> [Listed records]
------------
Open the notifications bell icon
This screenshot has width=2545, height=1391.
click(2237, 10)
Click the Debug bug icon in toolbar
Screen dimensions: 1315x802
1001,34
------------
> [Exercise directions] Extract the full listing above without altering anything.

> [Response to the task]
Open the notifications bell icon
This screenshot has width=2545, height=1391.
click(2237, 10)
Click the Debug bug icon in toolbar
Screen dimensions: 1315x802
1001,34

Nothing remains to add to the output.